The first step is to make sure that you can compile and execute some code using the first tutorial. Then all the exercises will follow the same principle.

Go to practice webpage

Lectures content

2. Procedural Particles Trajectories

Use of kinematics-based particle systems to model complex looking animation, and their representation using sprites.

Lab: Procedural motion

Exercise on simple procedural motion applied to particles displayed as spheres and billboards.

3. Procedural Noise

The use of procedural noise - Perlin Noise - to add details to shapes and animations.

4. Interpolation Position

Keyframe-based interpolation position using Spline curve - focuss on Catmull Rom spline.

5. Facial Animation

Facial animation using Blend Shape.

Lab: Blend Shape

Facial deformation using blend shape interpolation.

6. Affine Transformation

Facial animation using Blend Shape.

7. Rotation and Quaternion

Facial animation using Blend Shape.

8. Volume Deformation (I)

User-based deformation using local parametric deformers - pull, twist, pinch.

Lab: Procedural deformers

Interactive sculpting brush deformers.

9. Volume Deformation (II)

Presentation of different methods for volume based deformation. Free Form Deformation (FFD) using a lattice. Cage based deformation using mean value coordinates and extensions.
Vector field deformation with a focus on divergence free constraint.

Lab: Free Form Deformation

Implementation of a Free Form Deformation for interactive volume deformation.

10. Surface Deformation

Notions of differential coordinates on discrete surface with a focuss on Laplacian coordinates, and their use for smooth surface deformation in solving a sparse least square problem. Extension to As-Rigid-As-Possible (ARAP) deformation.

Lab: Laplacian editing, ARAP

Implementation of a Free Form Deformation for interactive volume deformation.

11. Animation Pipeline

A general introductive presentation on methods and steps used in the 3D Animation Production PipeLine such as Animation Cinema and Visual Effects.
A final focus on expressive animation principles.

12. Skinning

Skin deformation using Skinning. Presentation of Rigid skinning, Linear Blend Skinning, and improvement using Dual Quaternion Skinning.

Lab: Skinning

Implementing a Linear Blend Skinning, followed by Dual Quaternion Skinning.

13. Skeletal Animation

Encoding and animating a skeletal structure using Forward Kinematics and Inverse Kinematics.
Motion synthesis and design: Motion Graphs, Controlers, Learning-based approaches, User control.

14. Crowd

Crowd animation using Boids models.

15. Simulation Models

Presentation of the fundamental models of physically-based simulation. Particle based models; Rigid bodies: angular velocity, inertia, dynamics of forces and torques; Continuum material: Notion of stress and strain; Lagrange representation and fundamental equation of dynamics, Euler representation and derivation of Navier-Stokes equation.

16. Rigid Spheres

Application case of colliding spheres in a box. Collision between sphere and plane, collision between spheres.

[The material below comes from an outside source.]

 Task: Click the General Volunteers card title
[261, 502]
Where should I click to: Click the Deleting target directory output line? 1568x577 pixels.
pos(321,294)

Lab: Colliding Spheres Simulation

Implementing a box filled with colliding spheres using numerical integration. Handle collision betwenn spheres and the box as well as between spheres.

17. Cloth Simulation

Modeling elastic shape and cloth surfaces using mass spring structure.

Lab: Mass-spring simulation of cloth

Cloth simulation using mass springs: generate spring topology and compute spring forces, handle collisions with surrounding elements.

18. Numerical solution to ODE

Numerical solution of ODEs: Explicit methods, Implicit methods, Runge Kutta, Symplectic integrators.
Cloth simulation using mass springs, collision handling and extensions.

19. Fluids (I)

Interactive grid based solution using Stable Fluids.

Lab: Stable fluids

Implementing a stable fluids simulation on a grid: Compute diffusion and divergence free constraint in solving a Poisson equation using Gauss Seidel method.

20. Fluids (II)

Presentation of various fluids models: Procedural method for ocean models; Level set approaches; PIC/FLIP approaches mixing grid and particles; and final focus on Smoothed Particle Hydrodynamics (SPH) for purely particle based model.

Lab: SPH

Implementing a SPH fluid simulation: Compute the density, pressure force and viscosity.